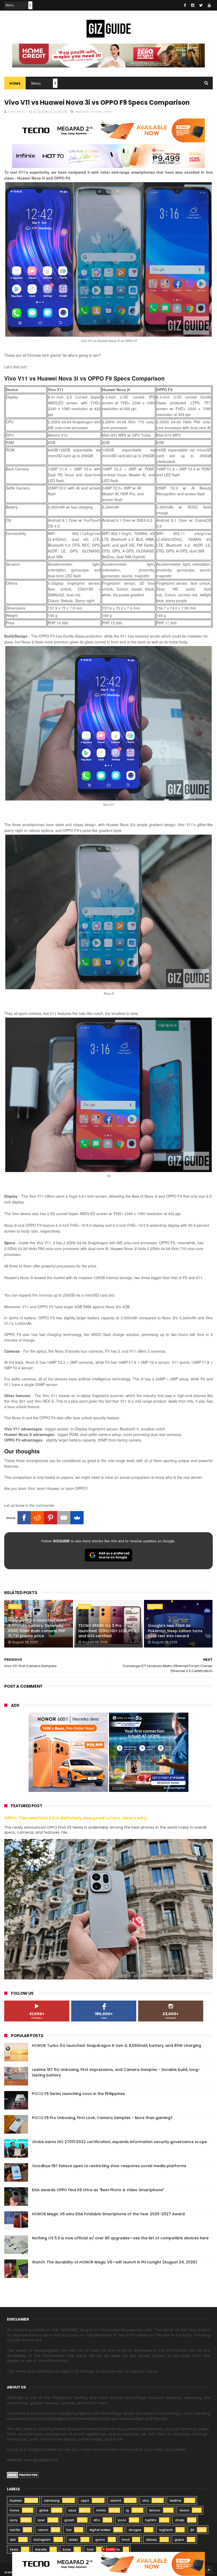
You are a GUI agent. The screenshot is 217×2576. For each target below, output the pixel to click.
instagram (42, 2539)
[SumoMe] (77, 1517)
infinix (101, 2510)
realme (175, 2500)
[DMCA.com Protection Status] (23, 2476)
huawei (16, 2500)
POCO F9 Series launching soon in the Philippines (78, 2093)
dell (13, 2539)
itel (68, 2530)
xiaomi (115, 2500)
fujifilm (150, 2520)
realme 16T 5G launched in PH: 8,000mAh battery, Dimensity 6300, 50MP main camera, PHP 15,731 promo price (37, 1628)
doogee (135, 2530)
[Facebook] (24, 1517)
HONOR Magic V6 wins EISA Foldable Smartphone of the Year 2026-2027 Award (108, 2214)
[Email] (63, 1517)
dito (96, 2520)
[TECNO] (108, 2563)
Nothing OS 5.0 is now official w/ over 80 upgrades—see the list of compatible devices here (120, 2238)
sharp (179, 2520)
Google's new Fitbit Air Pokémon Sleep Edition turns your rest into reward (175, 1631)
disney (151, 2539)
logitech (166, 2530)
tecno (184, 2510)
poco (122, 2520)
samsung (52, 2500)
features (82, 111)
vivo (145, 2500)
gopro (179, 2539)
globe (43, 2510)
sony (14, 2520)
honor (14, 2510)
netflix (15, 2530)
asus (72, 2510)
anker (73, 2539)
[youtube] (209, 5)
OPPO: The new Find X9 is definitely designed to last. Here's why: (76, 1818)
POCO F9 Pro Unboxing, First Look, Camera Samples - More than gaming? (102, 2117)
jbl (192, 2530)
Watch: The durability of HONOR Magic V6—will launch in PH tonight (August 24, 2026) (114, 2262)
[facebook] (185, 5)
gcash (69, 2520)
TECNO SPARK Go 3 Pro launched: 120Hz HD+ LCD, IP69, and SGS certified (107, 1631)
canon (43, 2530)
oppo (85, 2500)
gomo (100, 2539)
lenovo (154, 2510)
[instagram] (192, 5)
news (107, 111)
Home (15, 83)
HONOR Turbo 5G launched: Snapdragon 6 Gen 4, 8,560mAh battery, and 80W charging (116, 2045)
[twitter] (201, 5)
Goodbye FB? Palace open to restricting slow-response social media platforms (109, 2165)
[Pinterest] (50, 1517)
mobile (96, 111)
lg (127, 2510)
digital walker (100, 2530)
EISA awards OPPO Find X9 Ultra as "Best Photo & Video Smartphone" (98, 2190)
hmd (125, 2539)
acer (41, 2520)
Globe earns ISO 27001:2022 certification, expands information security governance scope (119, 2141)
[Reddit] (37, 1517)
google (155, 1606)
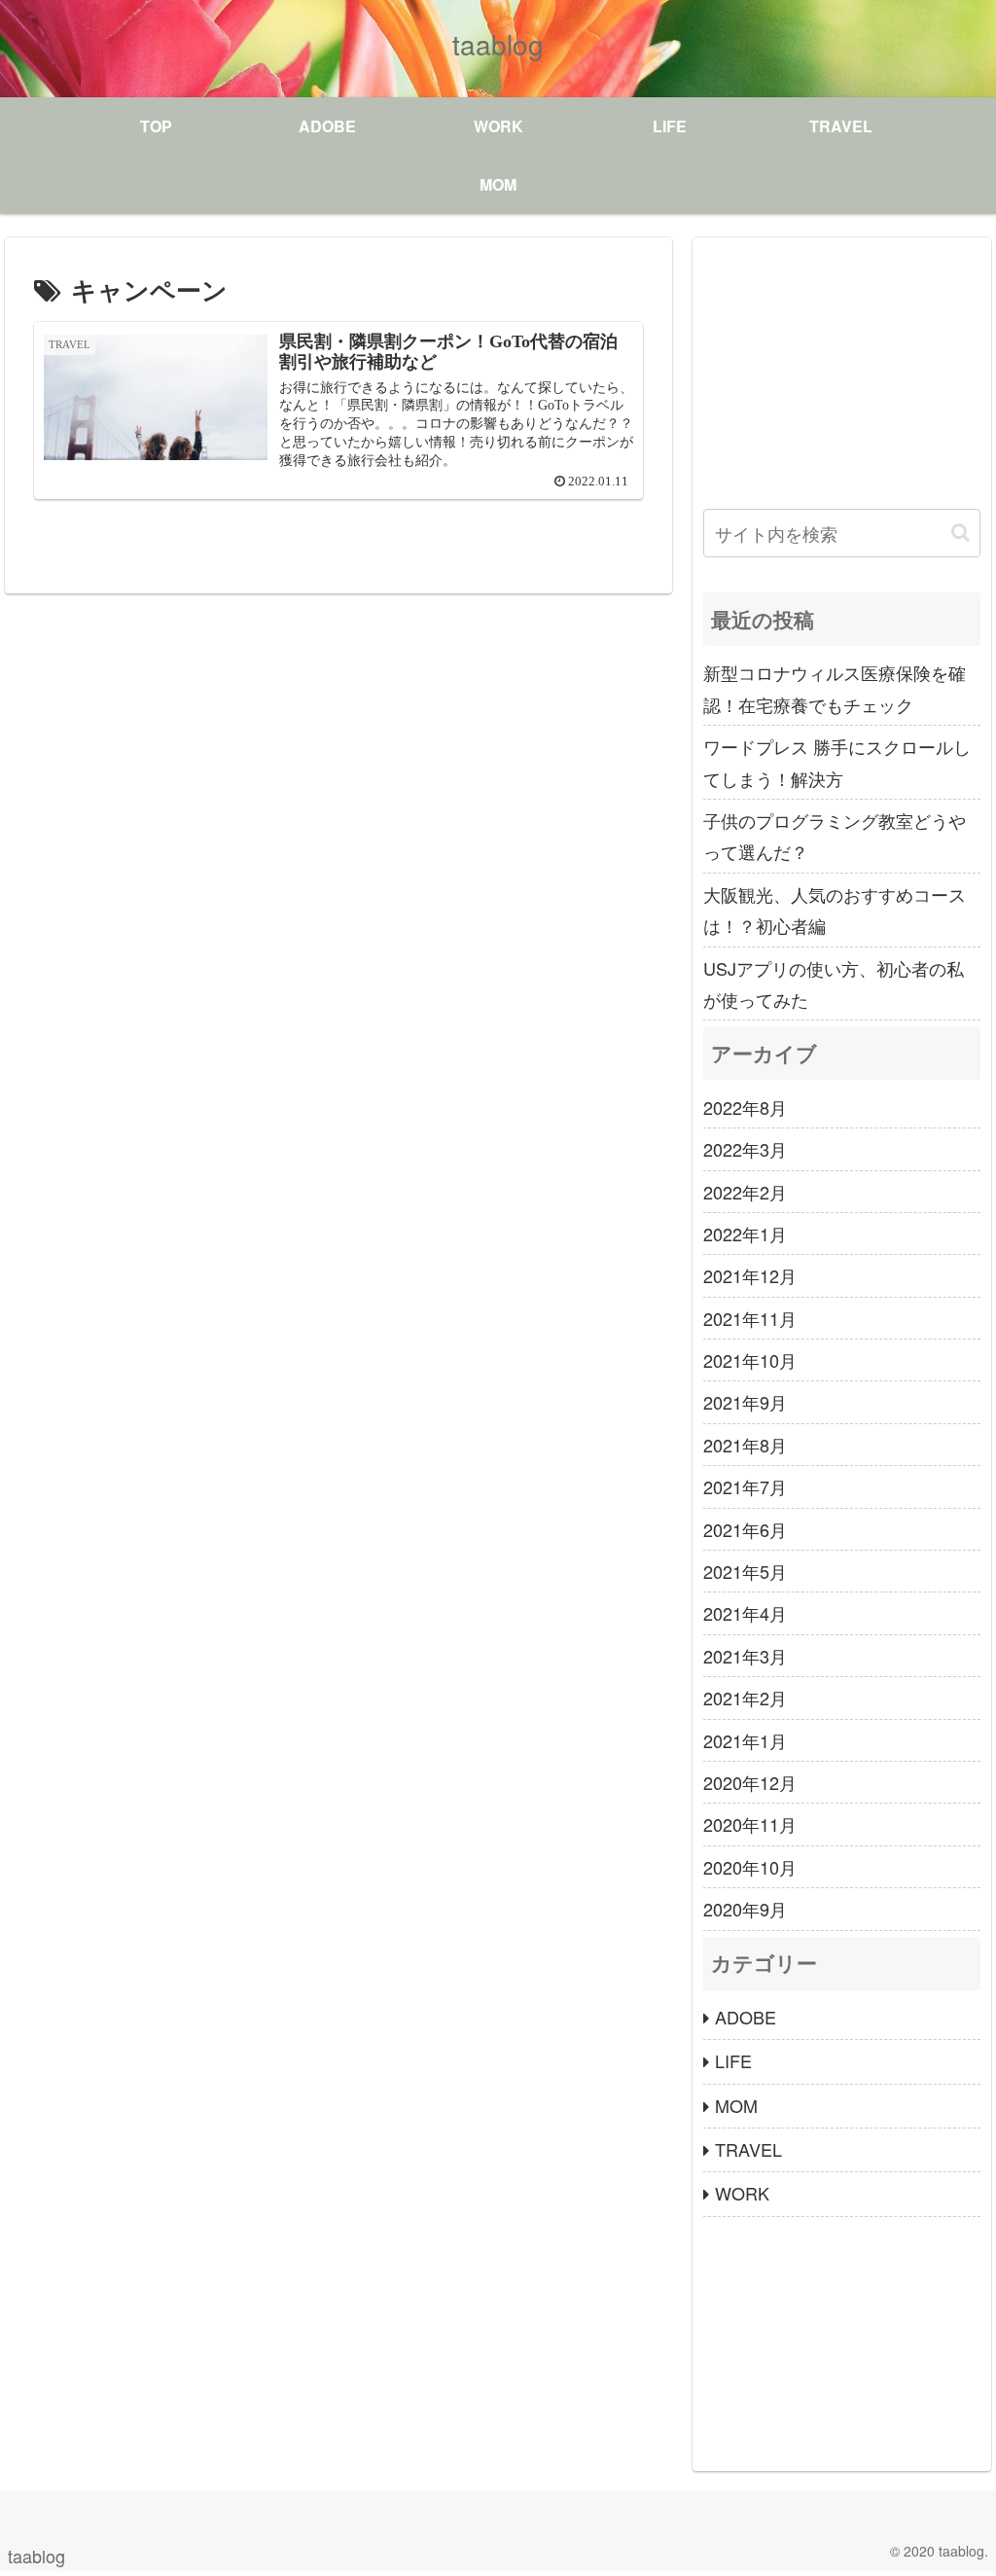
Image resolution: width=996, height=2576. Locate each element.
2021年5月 (745, 1571)
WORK (742, 2192)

═══

> [Task details] When you retype the material above, keep every word exact and drop the images.

> [Exercise result]
You are a GUI agent. The screenshot is 217×2576. For each target below, output the pixel to click.
instagram (42, 2539)
[SumoMe] (77, 1517)
infinix (101, 2510)
realme (175, 2500)
[DMCA.com Protection Status] (23, 2476)
huawei (16, 2500)
POCO F9 Series launching soon in the Philippines (78, 2093)
dell (13, 2539)
itel (68, 2530)
xiaomi (115, 2500)
fujifilm (150, 2520)
realme 16T 5G launched in PH: 8,000mAh battery, Dimensity 6300, 50MP main camera, PHP 15,731 promo price (37, 1628)
doogee (135, 2530)
[Facebook] (24, 1517)
HONOR Magic V6 wins EISA Foldable Smartphone of the Year 2026-2027 Award (108, 2214)
[Email] (63, 1517)
dito (96, 2520)
[TECNO] (108, 2563)
Nothing OS 5.0 is now official w/ over 80 upgrades—see the list of compatible devices here (120, 2238)
sharp (179, 2520)
Google's new Fitbit Air Pokémon Sleep Edition turns your rest into reward (175, 1631)
disney (151, 2539)
logitech (166, 2530)
tecno (184, 2510)
poco (122, 2520)
samsung (52, 2500)
features (82, 111)
vivo (145, 2500)
gopro (179, 2539)
globe (43, 2510)
sony (14, 2520)
honor (14, 2510)
netflix (15, 2530)
asus (72, 2510)
anker (73, 2539)
[youtube] (209, 5)
OPPO: The new Find X9 is definitely designed to last. Here's why: (76, 1818)
POCO F9 Pro Unboxing, First Look, Camera Samples - More than gaming? (102, 2117)
jbl (192, 2530)
Watch: The durability of HONOR Magic V6—will launch in PH tonight (August 24, 2026) (114, 2262)
[facebook] (185, 5)
gcash (69, 2520)
TECNO SPARK Go 3 Pro launched: 120Hz HD+ LCD, IP69, and SGS certified (107, 1631)
canon (43, 2530)
oppo (85, 2500)
gomo (100, 2539)
lenovo (154, 2510)
[instagram] (192, 5)
news (107, 111)
Home (15, 83)
HONOR Turbo 5G launched: Snapdragon 6 Gen 4, 8,560mAh battery, and 80W charging (116, 2045)
[twitter] (201, 5)
Goodbye FB? Palace open to restricting slow-response social media platforms (109, 2165)
[Pinterest] (50, 1517)
mobile (96, 111)
lg (127, 2510)
digital walker (100, 2530)
EISA awards OPPO Find X9 Ultra as "Best Photo & Video Smartphone" (98, 2190)
hmd (125, 2539)
acer (41, 2520)
Globe earns ISO 27001:2022 certification, expands information security governance scope (119, 2141)
[Reddit] (37, 1517)
google (155, 1606)
Image resolution: width=996, height=2576. Locate each element.
2021年5月 (745, 1571)
WORK (742, 2192)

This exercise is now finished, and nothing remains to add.